Told that Senate Minority Leader Mitch Mc-Connell had declared Republicans will fight the plan “every step of the way,” she cheerily responded that there was plenty that Republicans and Democrats agree on. Everyone likes infrastructure!

“Where there is agreement with across the political spectrum from investment and infrastructure, doing more to be competitive with China, and what we’re really talking about here is how to pay for it,” Psaki said. “And so what we’re looking for is proposals of alternatives.” She then issued an implicit challenge: If Republicans don’t want to raise the corporate tax rate, what alternative would they offer? “We’re happy to hear those proposals,” she said.

The White House is fully aware that Republicans are in a box. Having declared themselves in favor of infrastructure for years, they either have to come up with a tax scheme that will fall far more heavily on ordinary taxpayers, or give up their phony deficit mania (which does not apply to tax cuts, apparently).

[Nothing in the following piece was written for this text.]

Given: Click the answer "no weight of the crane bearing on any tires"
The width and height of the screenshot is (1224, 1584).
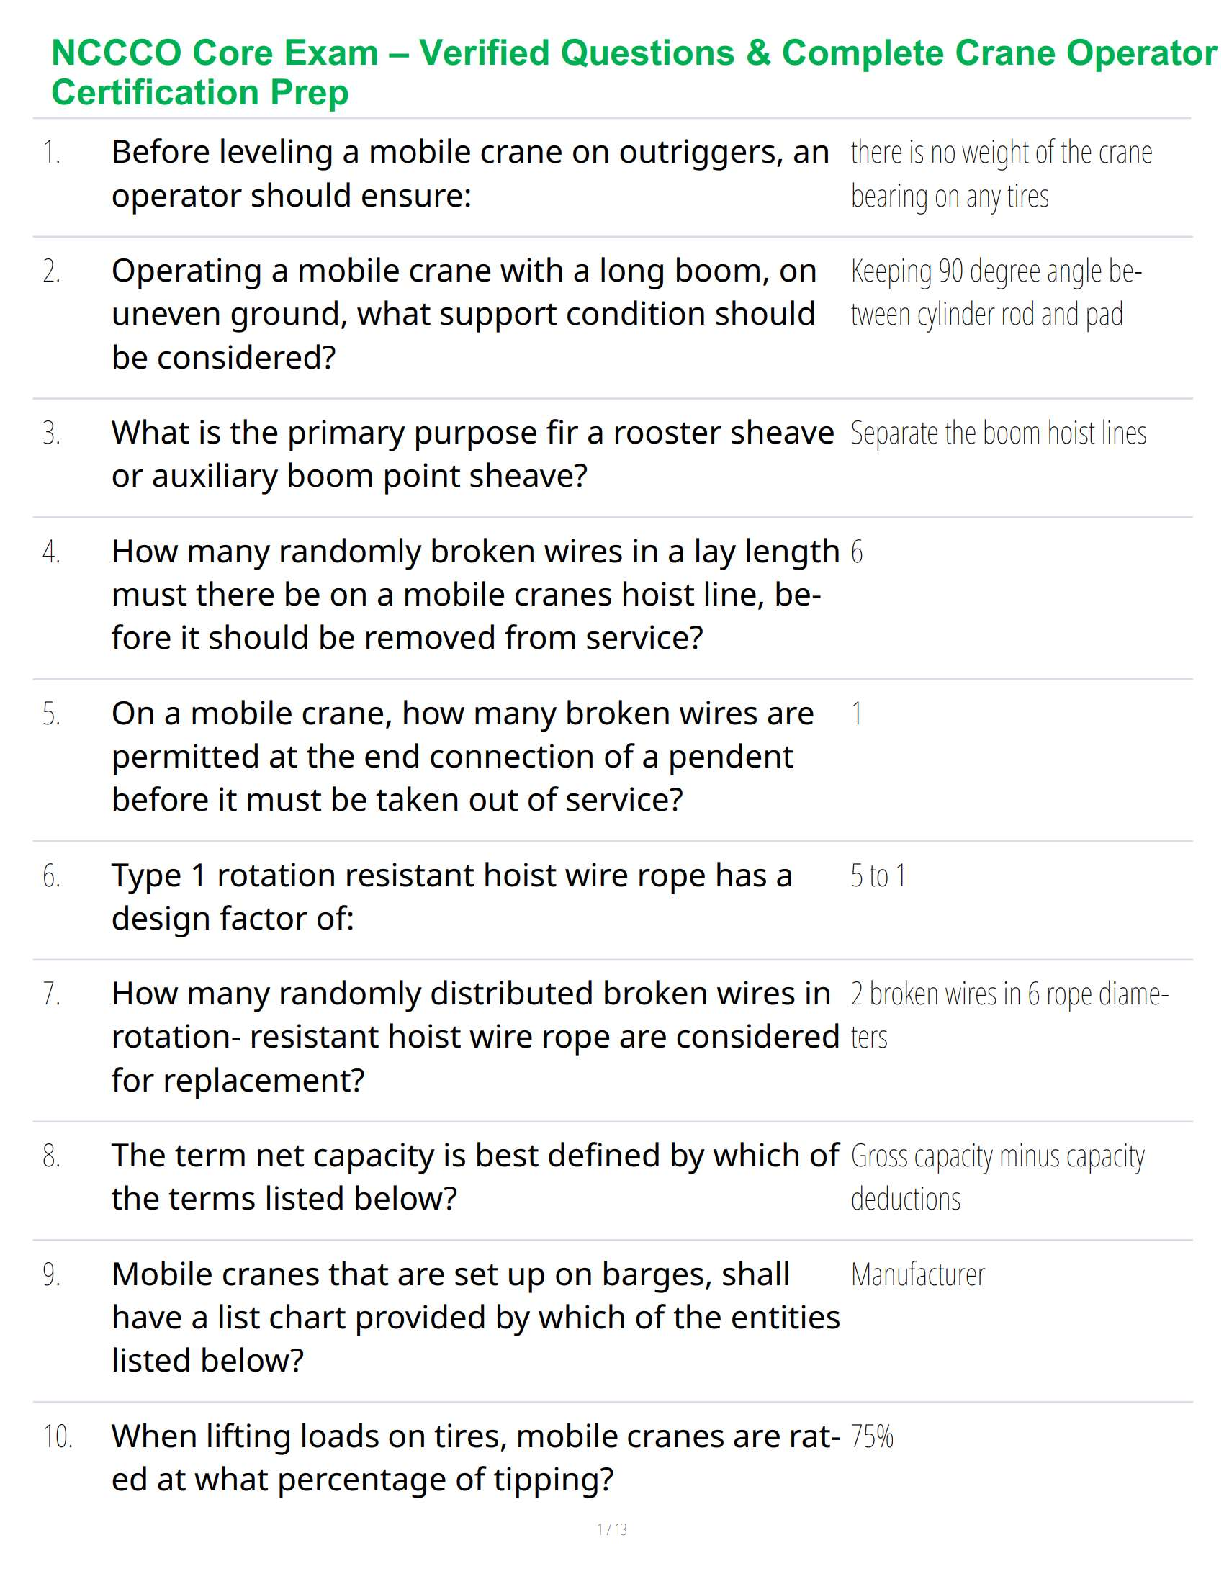Looking at the screenshot, I should (x=1000, y=174).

This puts Democrats in both the roles of being fiscal conservatives (pay as you go!) and defenders of working-class Americans.

Democrats are managing to avoid bashing businesses outright. Psaki pointed out that for 70 years or so, the corporate tax rate had been 35 percent until the last administration dropped it all the way to 21 percent (and loosened other rules allowing many big companies to avoid paying taxes altogether). President Joe Biden’s proposal to push the rate up to only 28 percent is “incredibly reasonable,” she said.

Psaki was echoing the president’s comments, when he said, “In 2019, an independent analysis found that there are 91 . . . Fortune 500 companies, the biggest companies in the world, including Amazon that use various loopholes so they pay not a single, solitary penny in federal income tax. I don’t want to punish them, but that’s just wrong. That’s just wrong.” He added, “A fireman and a teacher paying 22 percent? Amazon and 90 other major corporations paying zero in federal taxes? I’m going to put an end to that.” (Amazon chief executive Jeff Bezos owns The Washington Post.) I do not expect Republicans will be shamed out of protecting corporate America’s huge windfall (even as they declare themselves the party of the little guy), nor do I expect them to support anything near the magnitude of Biden’s once-in-a-generation investment.

But it seems that if it comes to it, the administration will be perfectly content to take the case to the voters and proceed without any Republican buy-in. The question really is in the Republicans’ court: Do they want to run in 2022 on a platform of defending corporate greed and opposing infrastructure?